Christopher Hagenah is a doctoral candidate in the English department at UC Santa Barbara.  He studied English and Film at USC (BA) and at Loyola Marymount University (MA).  His research interests include twentieth century literature, film, and culture; digital and information culture; science fiction; and the digital humanities.  He is currently exploring questions of motion, temporality, and textuality in modernism and postmodernism.  Chris has worked as a Research Assistant for the Literature.Culture.Media Center at UCSB, and is currently a HASTAC scholar.  Some of Chris’ recent work involved digital deformation with Jason Lutes’ Berlin, in the Berlin Project.  Outside of academia, Chris is a writer, filmmaker, and musician.

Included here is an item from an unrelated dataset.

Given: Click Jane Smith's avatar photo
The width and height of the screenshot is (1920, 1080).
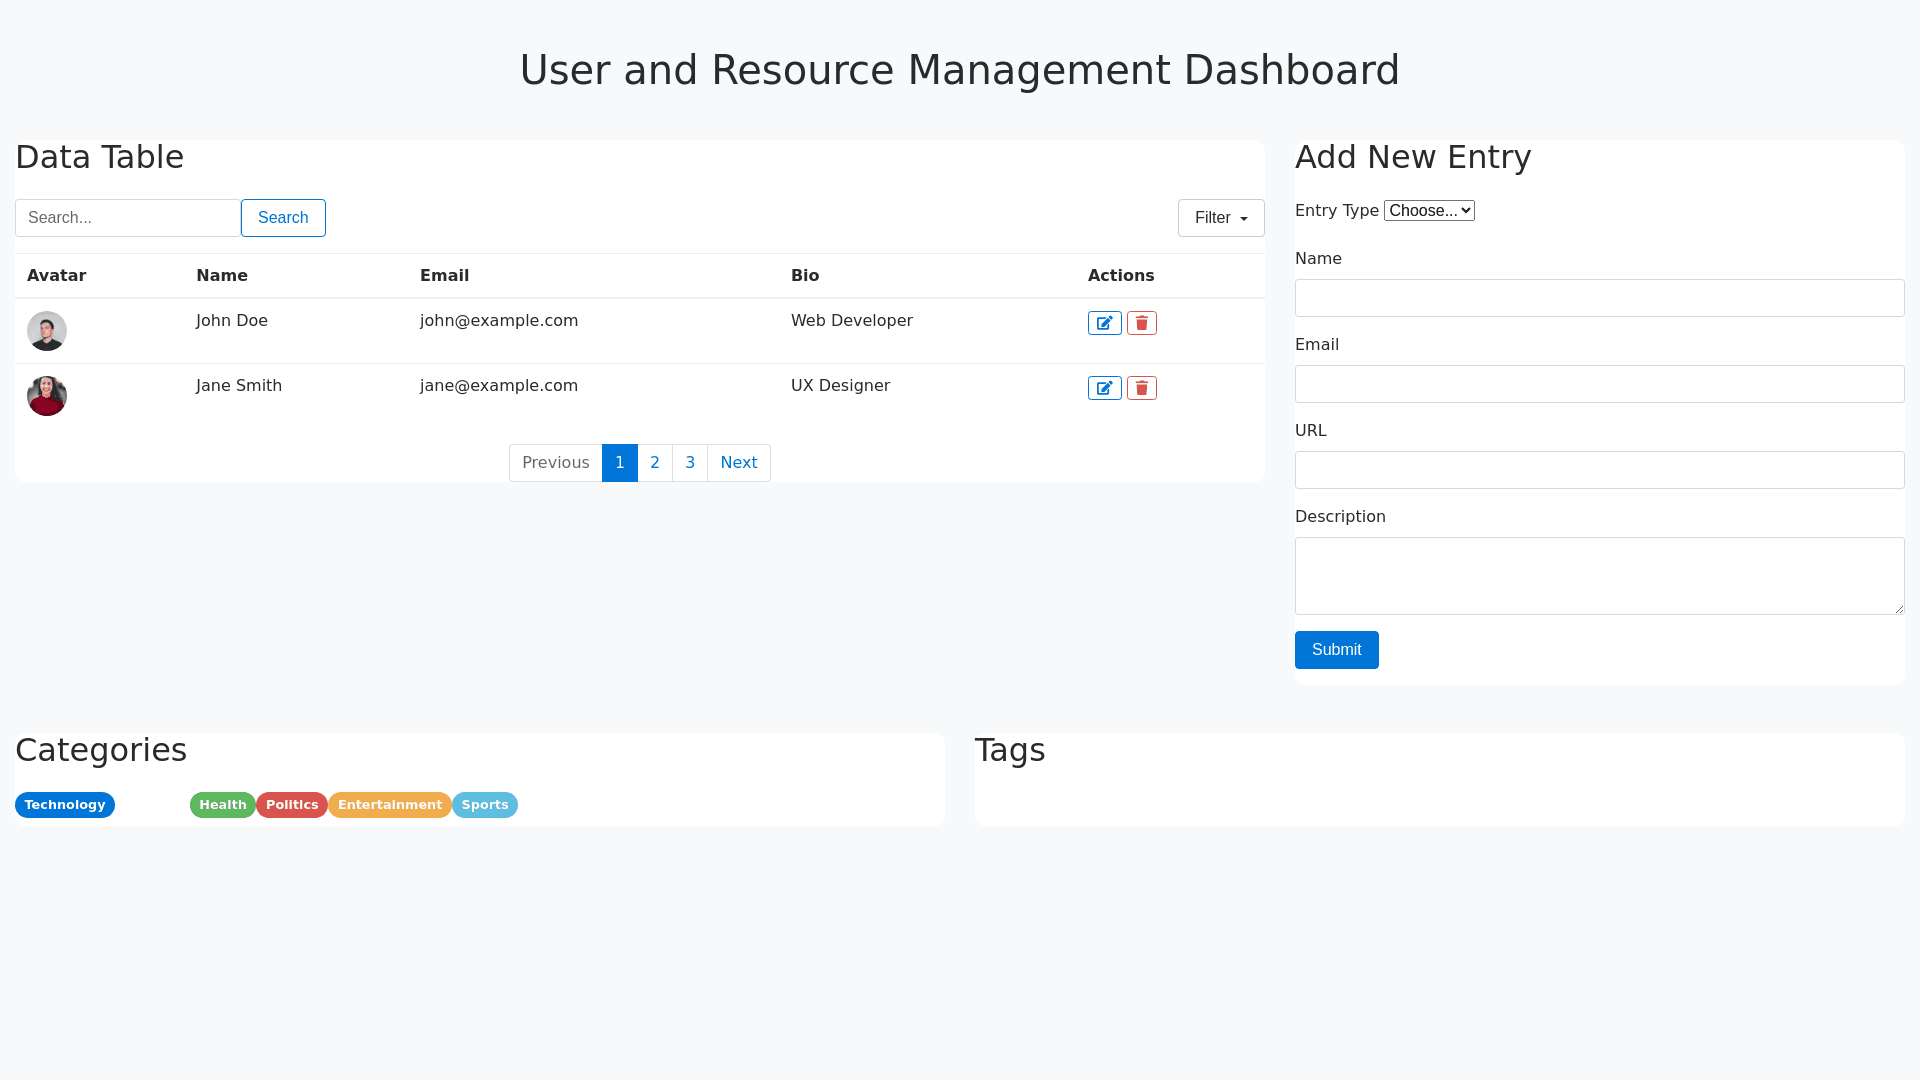Looking at the screenshot, I should click(x=47, y=396).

Research Sample: From “Adapting the Style of Time in Comics and Film: Re-Reading the ‘Time-Image’ Through the ‘System of Comics’” to be presented at SCMS LA, March 17-21, 2010

This attempt at adaptation is particularly interesting considering that comics’ form has had a long medial history, and quite possible cultural coevolution, with filmic creation in the form of the storyboard. That the storyboard, as conceptual predecessor to many filmic sequences, shares formal relations to comics, should point out the negotiation that takes place between these specific media (it’s no coincidence that comics illustrators move back and forth between working on comics and movie storyboards- Steve Skroce, Jeff Darrow on the Matrix films etc.). The storyboard visualizes that which will be, or pre-visualizes in immobile iconography that which will be in mobile cinematography, invariably opening the question of time for it is precisely within that field that the most important negotiations in an adaptation will take place. In other words, the medium-specific aesthetics of temporality come to light when a style of time embedded within one medium, comics, must be adapted, or exchanged, or translated into another medial currency, that of film. For me, the bridge that must be constructed is built out of temporal relations, that is, translating not the invisible, but the un-visible. We don’t see time directly, but rather we see in time, or rather, within movement, duration and change. Gilles Deleuze claims that time is “that which endures through the succession of changing states… the unchanging form of that which changes” (17). Certain media can give us an image of time, as in cinematic slow motion, or time-lapse photography, but time itself is that which resists sight, and must be filled in by thought and its relation to memory. This filling in is precisely what the language of comics requires, particularly in what Scott McCloud describes as the “gutter space.” This mode of reading invariably involves a subjective notion of time. But this is why I believe that the language of comics can profoundly open up thought, in the same way that Deleuze proposes certain films can. Certain media can break through what Deleuze calls the sensory-motor-schema, and shock us out of our quotidian sense of time, allowing new forms and reformulations of time to rise to the surface.